1. Give it a good clean

The outdoor surfaces of our homes often don’t get the same amount of love as the interior when it comes to cleaning. After all, it’s inevitably just going to get dirty again. All that dust and dirt builds up though, so consider investing in a heavy-duty cleaning before listing your home. Pressure washing your driveway, siding, and porch can make a noticeable difference in your home’s appearance. Plus, it gives you a better idea of what else might need to be replaced or repaired to boost your curb appeal in other ways.

2. Repaint

You knew this one was coming. If the exterior paint on your home is looking a little worse for wear, we recommend a fresh coat of paint before you list your home. And if you don’t have the time or budget to repaint the whole exterior, consider making a statement by painting just your front door in an accent color.

3. Hang window boxes

Window boxes are long, narrow planters designed to showcase flowers or plants right below your window. You can find one that fits your style at most home and garden stores. Or, if you’re feeling crafty, gather up the supplies and build them yourself! Window boxes can add color, dimension, and charm to your home’s exterior and really dress up your outdoor space.

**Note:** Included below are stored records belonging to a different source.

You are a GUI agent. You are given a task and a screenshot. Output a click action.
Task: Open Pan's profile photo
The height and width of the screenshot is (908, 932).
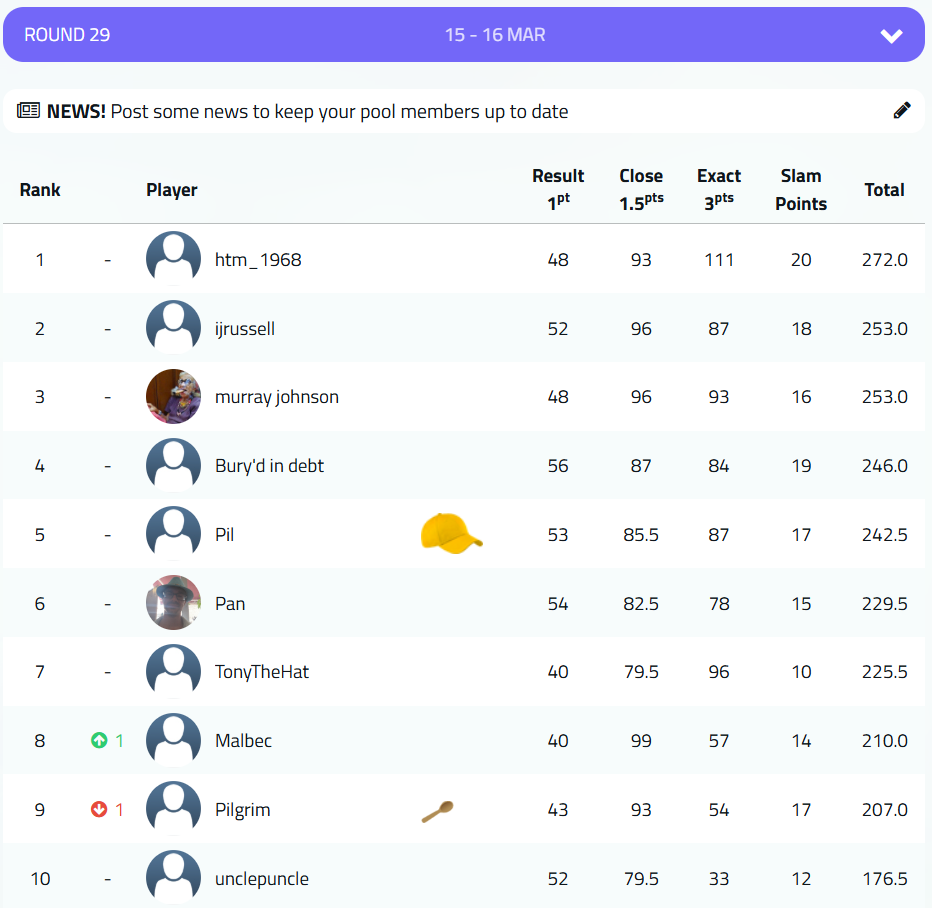173,603
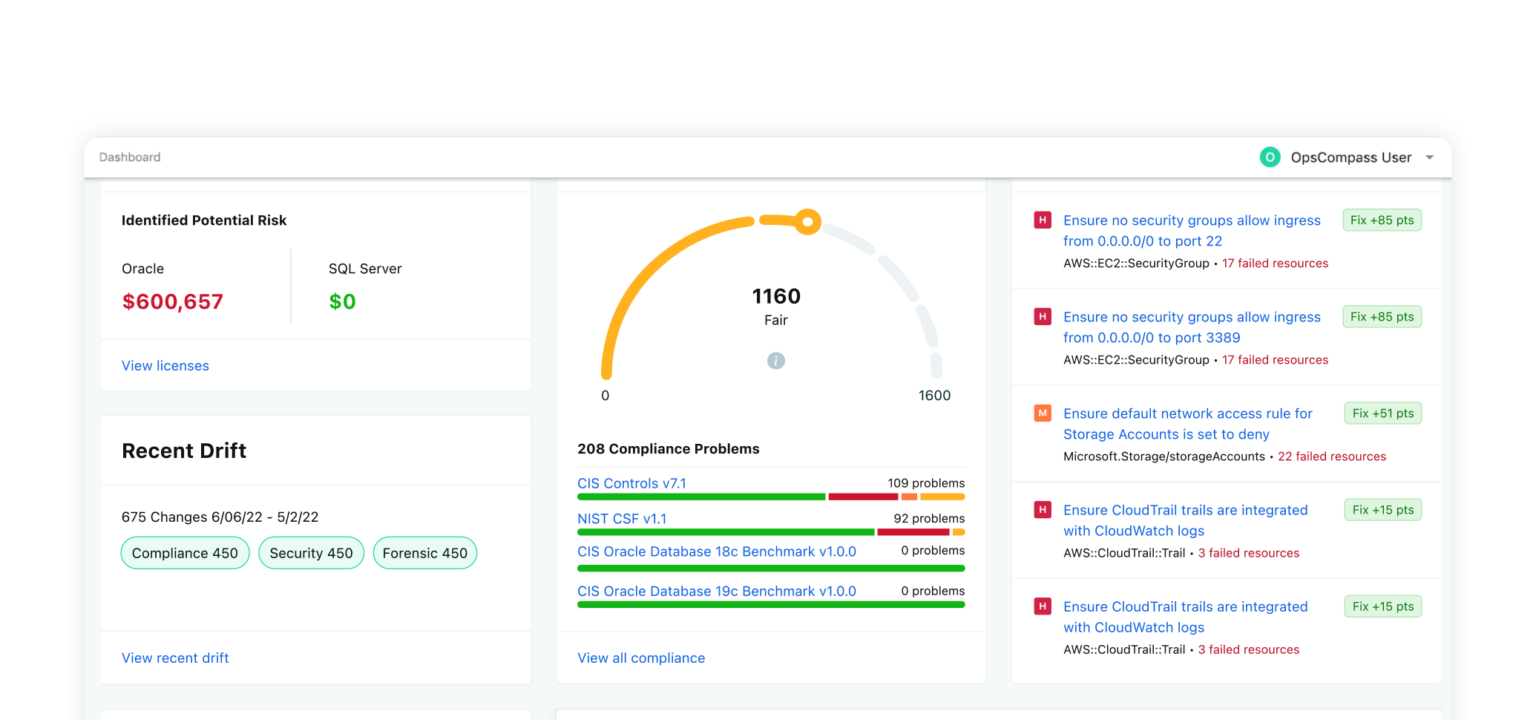Click the gauge score marker knob
1536x720 pixels.
(808, 222)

4. Don’t skip the landscaping

First things first, mow that lawn and prune your trees. And if the front of your house looks a little bare and boring, liven it up by planting flowers. We recommend perennials, not annuals, because perennials grow again in the spring without needing to be replanted. Annuals, on the other hand, must be replanted every year. Other factors to consider are the plant’s sunlight, shade, soil type, and water needs. It’s important to find out what kinds of plants would survive in your front yard and porch before you plant.

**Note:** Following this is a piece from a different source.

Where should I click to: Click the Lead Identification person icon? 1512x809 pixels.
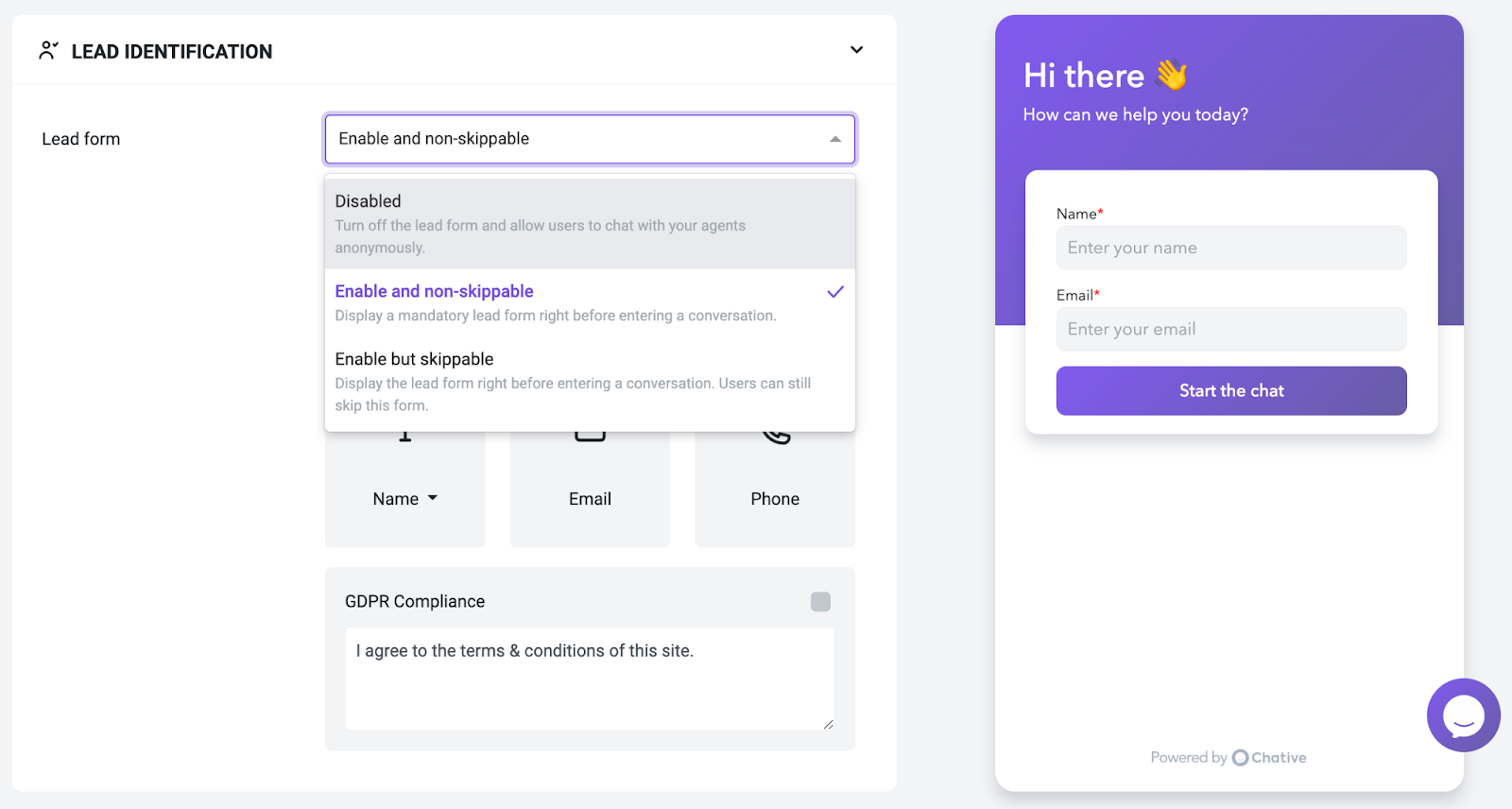[x=48, y=51]
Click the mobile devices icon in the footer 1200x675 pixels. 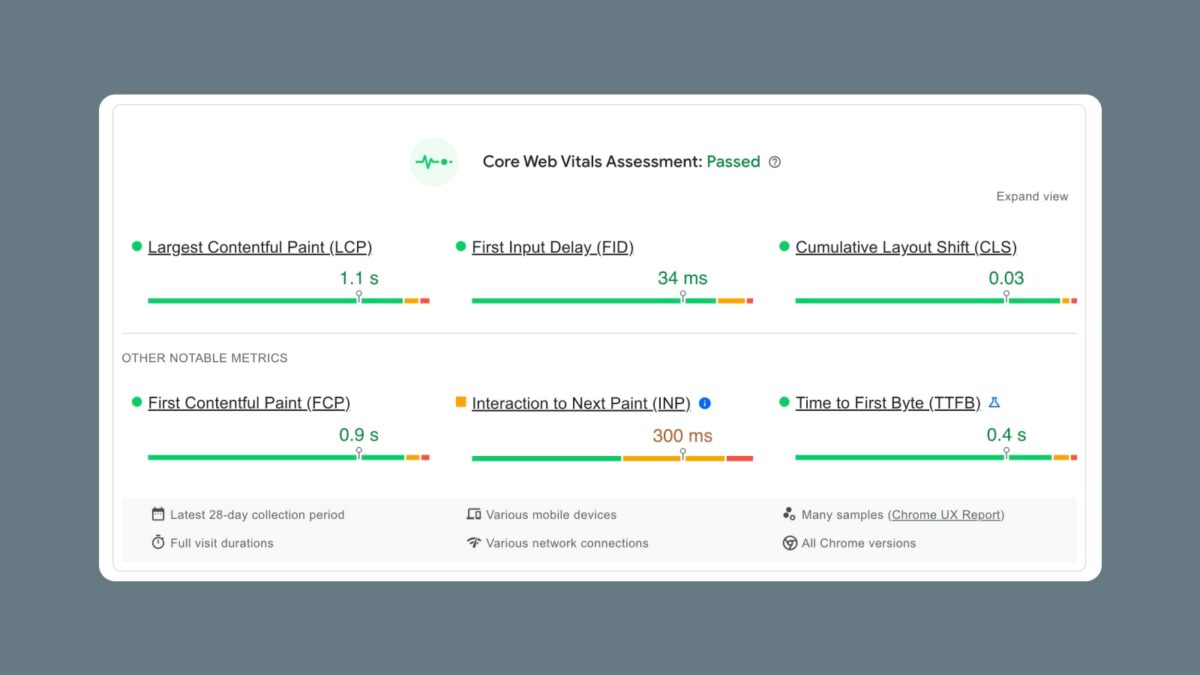[473, 514]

5. Hang potted plants and greenery

Speaking of plants, do you have a covered front porch? You could maximize that open space and hang planters from your porch ceiling. It’s a great way to improve your curb appeal and it adds dimension, drawing eyes upward. Get creative and hang planters of different colors, sizes, and shapes that reflect your home’s personality. Take the look a step further by planting draping greenery like ivy or pothos plants.

6. Give your mailbox a makeover

Paint your mailbox to match your front door. Plant flowers at the base of the mailbox post. Sand and varnish, repaint, or replace the post—the list goes on. There are countless ways to bring your mailbox to life and any one of these creative touches can make it stand out from the rest of the block. Just don’t go overboard personalizing it to the point that potential buyers couldn’t see it as their own.

7. Replace gutters and downspouts

Replacing gutters and downspouts might not be the most glamorous of updates, but it impacts your home’s curb appeal more than you might think. Even if your gutters don’t need to be fully replaced, cleaning and securing any areas that are not attached to the home properly will give your potential buyers one less thing to worry about in terms of the home’s functionality.

8. Replace hardware

From light fixtures to doorknobs to your address numbers, refreshing the finishes on your outdoor hardware can give your home an instant lift. This is also an easy DIY update that takes minimal time if you’re wondering how to boost curb appeal on short notice.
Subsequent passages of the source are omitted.